- [Instructions to follow]: Your answer must consist of the records below, reproduced exactly, with every picture removed.

- [Recorded information]:

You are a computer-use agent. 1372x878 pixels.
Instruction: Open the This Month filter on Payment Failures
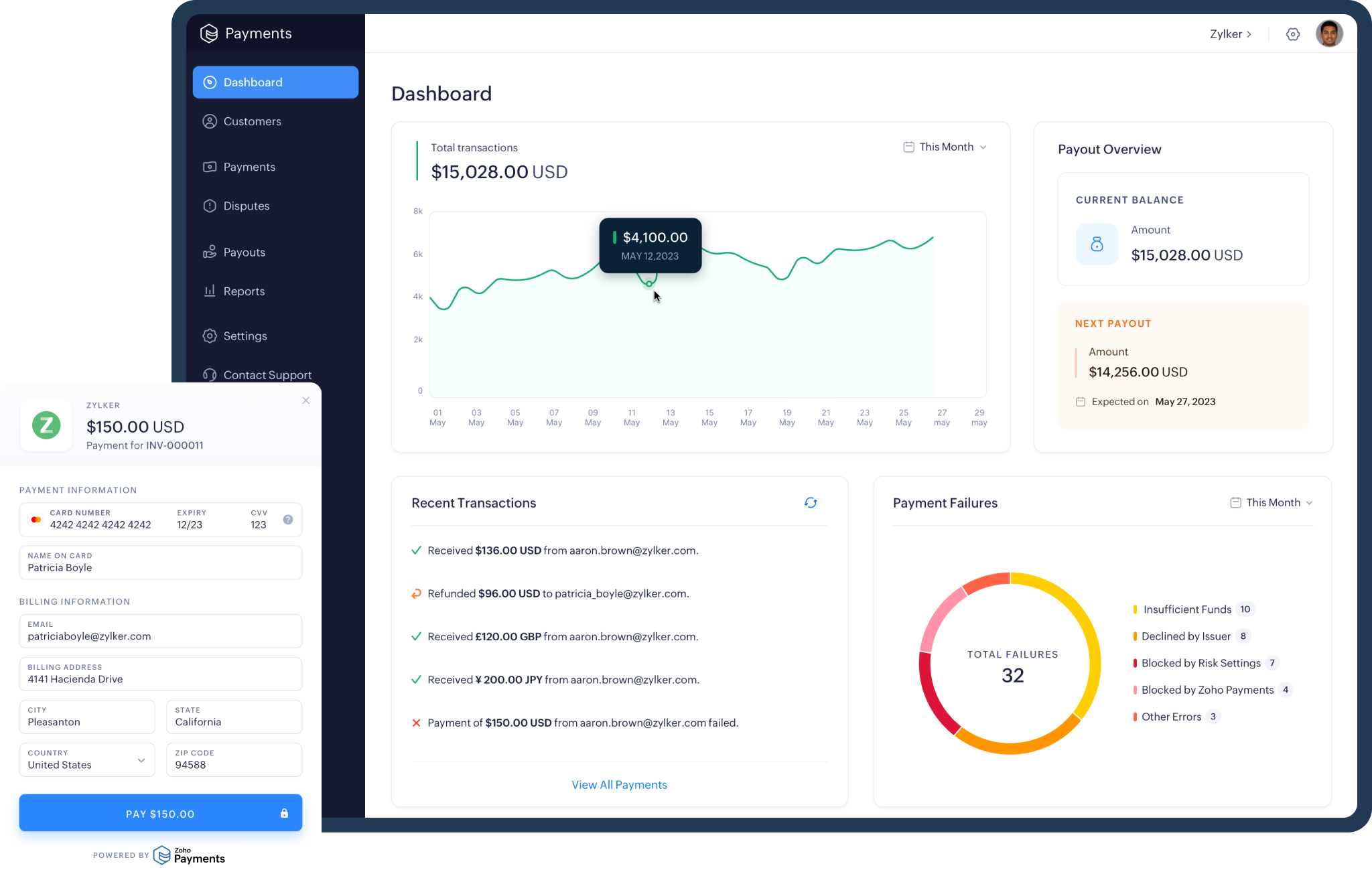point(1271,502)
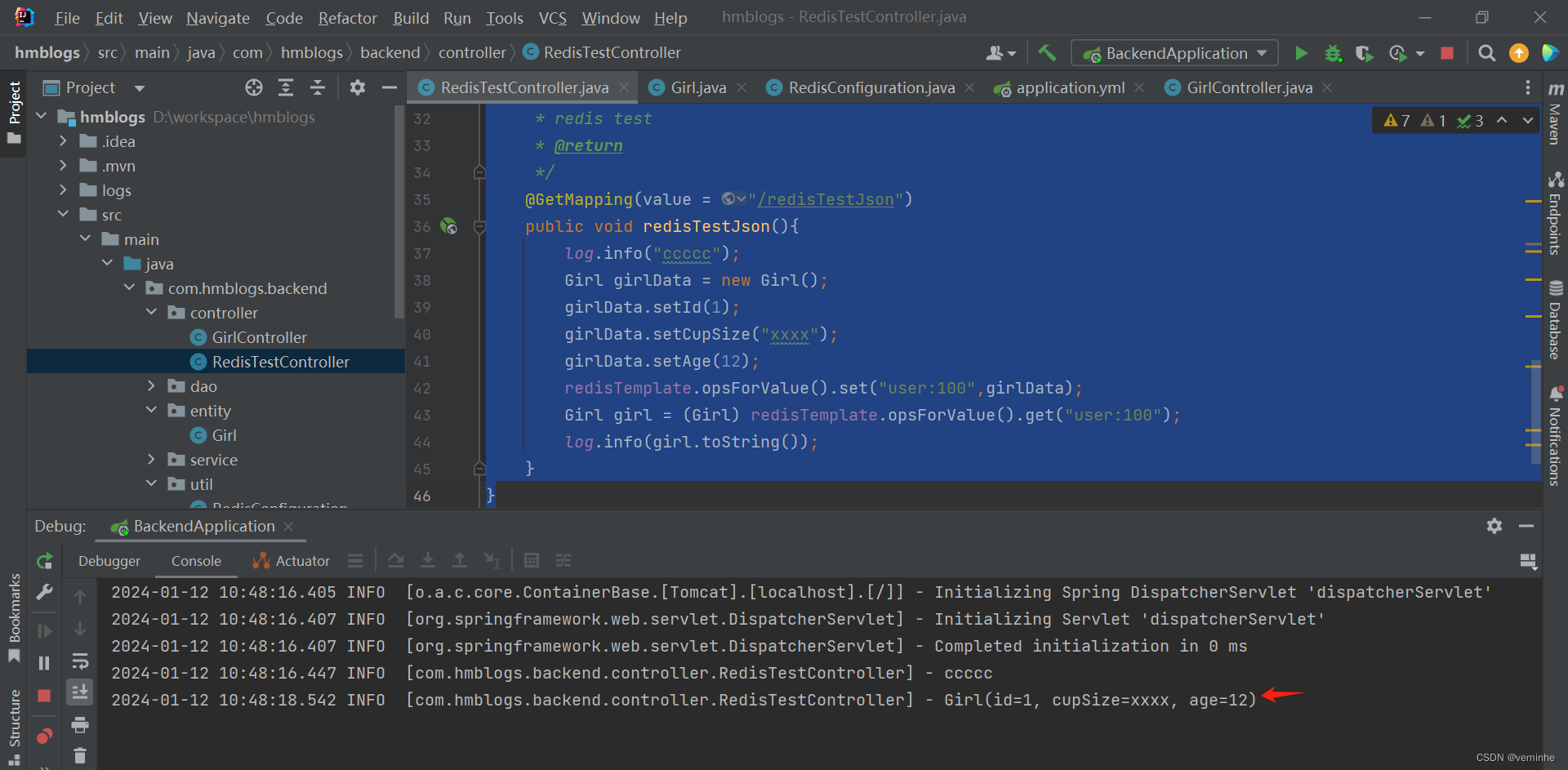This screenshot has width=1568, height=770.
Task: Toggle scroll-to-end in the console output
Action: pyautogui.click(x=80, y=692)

- [Written response]:
You are a computer-use agent. 1372x878 pixels.
Instruction: Open the This Month filter on Payment Failures
point(1271,502)
This screenshot has width=1568, height=770.
Task: Toggle scroll-to-end in the console output
Action: pyautogui.click(x=80, y=692)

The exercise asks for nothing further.